AMR in the absence of PTC C4d staining has been reported more frequently. In an analysis of 173 indication kidney biopsies, Sis et al demonstrated that a combination of high expression of endothelial-associated transcripts (ENDAT) detected using microarray on tissue biopsy, suggesting endothelial damage from alloantibody, plus the presence of DSA was strongly associated with morphological evidence of AMR but only 38% of these biopsies had evidence of PTC C4d positivity [46]. Other studies have corroborated this initial finding suggesting that over reliance of C4d positivity to diagnose acute or chronic AMR could miss up to 60% of patients with morphological evidence of AMR and C4d staining should always be interpreted in the context of tissue morphology [47, 48]
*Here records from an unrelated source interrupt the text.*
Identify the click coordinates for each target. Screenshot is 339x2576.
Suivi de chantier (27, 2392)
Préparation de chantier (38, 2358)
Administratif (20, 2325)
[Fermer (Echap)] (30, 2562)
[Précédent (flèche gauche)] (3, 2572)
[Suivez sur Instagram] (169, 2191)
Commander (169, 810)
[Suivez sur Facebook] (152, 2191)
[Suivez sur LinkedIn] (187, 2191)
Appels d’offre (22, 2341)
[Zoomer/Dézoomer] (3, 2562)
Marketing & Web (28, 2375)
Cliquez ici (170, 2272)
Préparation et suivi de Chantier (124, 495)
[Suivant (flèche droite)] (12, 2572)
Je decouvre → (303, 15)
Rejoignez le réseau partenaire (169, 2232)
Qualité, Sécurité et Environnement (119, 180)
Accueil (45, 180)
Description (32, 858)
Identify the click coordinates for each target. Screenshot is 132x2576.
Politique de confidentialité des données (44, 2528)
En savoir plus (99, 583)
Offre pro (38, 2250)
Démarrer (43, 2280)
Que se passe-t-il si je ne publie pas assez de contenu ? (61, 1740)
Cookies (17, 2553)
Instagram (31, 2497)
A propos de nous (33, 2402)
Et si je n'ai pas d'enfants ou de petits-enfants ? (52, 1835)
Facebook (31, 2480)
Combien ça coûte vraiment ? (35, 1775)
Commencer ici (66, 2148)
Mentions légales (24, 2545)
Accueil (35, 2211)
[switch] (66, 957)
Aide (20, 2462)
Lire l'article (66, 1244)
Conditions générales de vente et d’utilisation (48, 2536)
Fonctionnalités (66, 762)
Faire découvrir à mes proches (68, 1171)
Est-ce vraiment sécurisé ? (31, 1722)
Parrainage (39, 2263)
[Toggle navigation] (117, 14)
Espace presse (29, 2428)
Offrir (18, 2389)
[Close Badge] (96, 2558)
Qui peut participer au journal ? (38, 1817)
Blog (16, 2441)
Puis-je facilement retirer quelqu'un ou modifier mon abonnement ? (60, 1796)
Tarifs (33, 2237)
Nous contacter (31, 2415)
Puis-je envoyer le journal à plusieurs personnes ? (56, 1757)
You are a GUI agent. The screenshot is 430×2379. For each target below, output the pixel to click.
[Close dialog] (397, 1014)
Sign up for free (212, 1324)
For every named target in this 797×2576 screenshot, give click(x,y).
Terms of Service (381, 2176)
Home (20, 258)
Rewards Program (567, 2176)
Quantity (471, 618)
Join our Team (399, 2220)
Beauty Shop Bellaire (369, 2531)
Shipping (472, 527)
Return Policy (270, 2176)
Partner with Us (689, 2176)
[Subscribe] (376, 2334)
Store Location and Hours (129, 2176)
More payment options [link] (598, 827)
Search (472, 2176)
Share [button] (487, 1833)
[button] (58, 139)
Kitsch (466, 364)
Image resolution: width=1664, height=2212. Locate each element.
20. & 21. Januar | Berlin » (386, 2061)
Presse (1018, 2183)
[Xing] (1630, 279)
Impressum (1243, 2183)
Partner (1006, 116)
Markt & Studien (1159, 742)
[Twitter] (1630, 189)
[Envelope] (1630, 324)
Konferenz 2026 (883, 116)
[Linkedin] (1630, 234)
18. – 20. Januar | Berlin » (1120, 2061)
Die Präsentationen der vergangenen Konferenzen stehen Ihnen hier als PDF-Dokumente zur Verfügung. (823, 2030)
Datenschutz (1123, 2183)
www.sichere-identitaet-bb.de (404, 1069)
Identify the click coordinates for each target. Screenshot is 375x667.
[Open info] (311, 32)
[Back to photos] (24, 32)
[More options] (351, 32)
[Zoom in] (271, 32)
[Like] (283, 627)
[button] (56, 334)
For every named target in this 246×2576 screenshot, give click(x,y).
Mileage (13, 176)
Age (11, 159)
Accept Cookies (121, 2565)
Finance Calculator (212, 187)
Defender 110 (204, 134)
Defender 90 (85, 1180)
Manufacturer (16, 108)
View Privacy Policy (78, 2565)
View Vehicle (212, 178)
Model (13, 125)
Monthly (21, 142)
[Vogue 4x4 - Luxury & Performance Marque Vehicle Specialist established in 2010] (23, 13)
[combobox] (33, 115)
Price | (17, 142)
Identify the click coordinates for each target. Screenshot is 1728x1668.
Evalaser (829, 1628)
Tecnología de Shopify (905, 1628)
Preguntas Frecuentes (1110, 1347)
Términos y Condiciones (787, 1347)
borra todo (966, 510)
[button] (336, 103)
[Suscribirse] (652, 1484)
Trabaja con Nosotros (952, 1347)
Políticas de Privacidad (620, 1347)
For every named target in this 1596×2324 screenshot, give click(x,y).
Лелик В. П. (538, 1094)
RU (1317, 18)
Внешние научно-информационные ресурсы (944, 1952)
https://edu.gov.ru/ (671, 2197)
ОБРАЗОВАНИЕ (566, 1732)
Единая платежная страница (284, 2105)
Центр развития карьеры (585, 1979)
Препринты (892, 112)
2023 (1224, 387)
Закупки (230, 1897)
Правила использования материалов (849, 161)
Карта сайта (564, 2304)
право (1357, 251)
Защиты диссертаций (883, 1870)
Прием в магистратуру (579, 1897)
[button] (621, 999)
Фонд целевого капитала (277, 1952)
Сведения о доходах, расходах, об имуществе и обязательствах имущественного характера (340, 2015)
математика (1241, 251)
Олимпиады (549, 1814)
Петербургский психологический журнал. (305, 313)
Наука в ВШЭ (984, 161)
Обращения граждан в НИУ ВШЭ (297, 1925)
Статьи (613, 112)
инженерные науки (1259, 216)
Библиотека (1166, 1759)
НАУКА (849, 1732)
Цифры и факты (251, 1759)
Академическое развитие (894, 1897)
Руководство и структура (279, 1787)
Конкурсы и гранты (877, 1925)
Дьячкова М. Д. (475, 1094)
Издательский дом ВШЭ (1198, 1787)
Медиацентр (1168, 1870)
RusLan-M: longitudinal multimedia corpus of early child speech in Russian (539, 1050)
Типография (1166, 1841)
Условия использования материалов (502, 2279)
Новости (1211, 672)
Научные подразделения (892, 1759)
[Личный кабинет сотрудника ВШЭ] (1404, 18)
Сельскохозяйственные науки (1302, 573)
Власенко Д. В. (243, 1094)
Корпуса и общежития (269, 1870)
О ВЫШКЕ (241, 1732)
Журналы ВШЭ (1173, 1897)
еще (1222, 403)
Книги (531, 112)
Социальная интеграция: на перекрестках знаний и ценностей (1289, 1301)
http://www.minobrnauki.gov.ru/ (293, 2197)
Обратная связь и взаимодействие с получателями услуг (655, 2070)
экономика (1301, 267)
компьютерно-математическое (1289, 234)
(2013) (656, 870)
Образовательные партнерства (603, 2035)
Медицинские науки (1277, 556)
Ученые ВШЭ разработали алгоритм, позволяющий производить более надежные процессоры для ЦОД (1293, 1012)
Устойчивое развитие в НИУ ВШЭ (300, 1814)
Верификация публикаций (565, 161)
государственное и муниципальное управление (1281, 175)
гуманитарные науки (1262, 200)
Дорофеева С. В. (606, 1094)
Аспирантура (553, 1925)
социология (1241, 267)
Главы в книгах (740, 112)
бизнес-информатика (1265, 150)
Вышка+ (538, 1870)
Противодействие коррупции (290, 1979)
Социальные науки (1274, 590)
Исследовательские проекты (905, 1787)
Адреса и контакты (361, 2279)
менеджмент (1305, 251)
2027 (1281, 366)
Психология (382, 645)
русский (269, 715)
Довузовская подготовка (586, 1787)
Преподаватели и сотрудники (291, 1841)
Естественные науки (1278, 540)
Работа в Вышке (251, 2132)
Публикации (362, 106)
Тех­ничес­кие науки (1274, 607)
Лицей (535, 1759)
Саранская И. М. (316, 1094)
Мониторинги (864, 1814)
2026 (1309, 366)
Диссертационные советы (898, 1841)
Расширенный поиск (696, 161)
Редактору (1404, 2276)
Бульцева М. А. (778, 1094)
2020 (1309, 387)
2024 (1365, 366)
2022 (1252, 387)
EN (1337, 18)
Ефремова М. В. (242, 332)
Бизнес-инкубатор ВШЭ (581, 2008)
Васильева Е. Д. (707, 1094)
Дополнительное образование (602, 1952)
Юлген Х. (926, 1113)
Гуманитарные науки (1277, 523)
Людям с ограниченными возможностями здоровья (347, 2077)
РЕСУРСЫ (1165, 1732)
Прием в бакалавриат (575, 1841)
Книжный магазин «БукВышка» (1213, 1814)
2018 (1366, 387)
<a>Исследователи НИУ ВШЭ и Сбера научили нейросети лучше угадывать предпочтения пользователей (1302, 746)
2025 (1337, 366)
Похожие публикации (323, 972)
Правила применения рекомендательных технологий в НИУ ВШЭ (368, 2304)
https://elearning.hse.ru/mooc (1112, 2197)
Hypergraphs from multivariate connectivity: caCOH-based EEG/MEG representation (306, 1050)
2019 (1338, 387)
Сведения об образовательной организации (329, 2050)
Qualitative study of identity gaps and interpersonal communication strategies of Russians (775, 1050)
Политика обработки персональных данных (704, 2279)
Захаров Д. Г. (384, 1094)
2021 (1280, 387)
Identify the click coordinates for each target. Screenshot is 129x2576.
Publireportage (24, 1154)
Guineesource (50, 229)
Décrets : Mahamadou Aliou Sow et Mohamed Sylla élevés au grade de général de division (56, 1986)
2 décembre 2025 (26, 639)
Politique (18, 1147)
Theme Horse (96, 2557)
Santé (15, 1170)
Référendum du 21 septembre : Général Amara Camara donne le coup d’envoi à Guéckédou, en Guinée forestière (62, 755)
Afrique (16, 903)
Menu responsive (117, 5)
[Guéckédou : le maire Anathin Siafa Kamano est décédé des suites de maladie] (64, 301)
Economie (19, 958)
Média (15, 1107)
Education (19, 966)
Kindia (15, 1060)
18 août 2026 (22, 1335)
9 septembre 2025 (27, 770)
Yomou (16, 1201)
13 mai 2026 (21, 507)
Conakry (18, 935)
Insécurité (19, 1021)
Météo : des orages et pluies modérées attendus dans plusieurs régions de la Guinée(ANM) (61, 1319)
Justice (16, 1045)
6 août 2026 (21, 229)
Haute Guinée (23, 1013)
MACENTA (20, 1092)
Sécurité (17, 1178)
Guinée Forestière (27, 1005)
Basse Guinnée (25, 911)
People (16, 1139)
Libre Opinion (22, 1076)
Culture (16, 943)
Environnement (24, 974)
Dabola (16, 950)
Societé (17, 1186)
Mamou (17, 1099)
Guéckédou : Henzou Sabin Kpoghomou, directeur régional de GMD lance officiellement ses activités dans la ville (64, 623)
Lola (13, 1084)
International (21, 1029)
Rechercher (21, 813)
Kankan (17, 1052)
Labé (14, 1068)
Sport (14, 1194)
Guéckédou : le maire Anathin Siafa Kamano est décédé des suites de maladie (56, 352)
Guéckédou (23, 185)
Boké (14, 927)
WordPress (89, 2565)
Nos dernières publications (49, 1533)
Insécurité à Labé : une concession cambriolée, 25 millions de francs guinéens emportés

  1. Focal versus diffuse C4d staining

It is generally accepted that the detection of C4d in renal allograft biopsies using immunofluorescence staining is more sensitive than immunohistochemical staining [42, 49]. The level of C4d staining appears to have prognostic significance and it is widely accepted that diffuse C4d staining involving >50% of PTC by either technique is considered positive and correlates much more strongly with adverse graft outcome compared to focal C4d staining involving <50% of PTC, but this remains controversial [50]. However, there are other studies suggesting that focal C4d staining is also associated with histological evidence of AMR including glomerulitis and/or peritubular dilatation [51].

  1. Non-PTC C4d staining

Glomerular, arteriolar and/or erythrocyte C4d positivity often occurs in the absence of PTC C4d staining but the clinical significance of these patterns remains unclear. In a retrospective study of 539 indication renal allograft biopsies, Kikic et al demonstrated a poor correlation between arteriolar C4d staining and graft survival, whereas linear glomerular C4d staining was strongly associated with graft failure [52]. There has been considerable interest in the detection of erythrocyte C4d deposition (eC4d) by indirect immunofluorescence as a potential surrogate marker of disease activity in patients with systemic lupus erythematosus and may be useful for the monitoring of disease activity and/or response to treatment in these patients [53, 54]. In kidney transplantation, Haidar et al showed a greater amount of eC4d in PTC C4d positive samples compared to PTC C4d negative samples. The authors reported that the positive (PPV) and negative predictive value (NPV) of PTC C4d and eC4d for peritubular capillaritis were 28% and 46% for PPV and 93% and 94% for NPV respectively suggesting that monitoring of eC4d may be an useful non-invasive marker of AMR [55].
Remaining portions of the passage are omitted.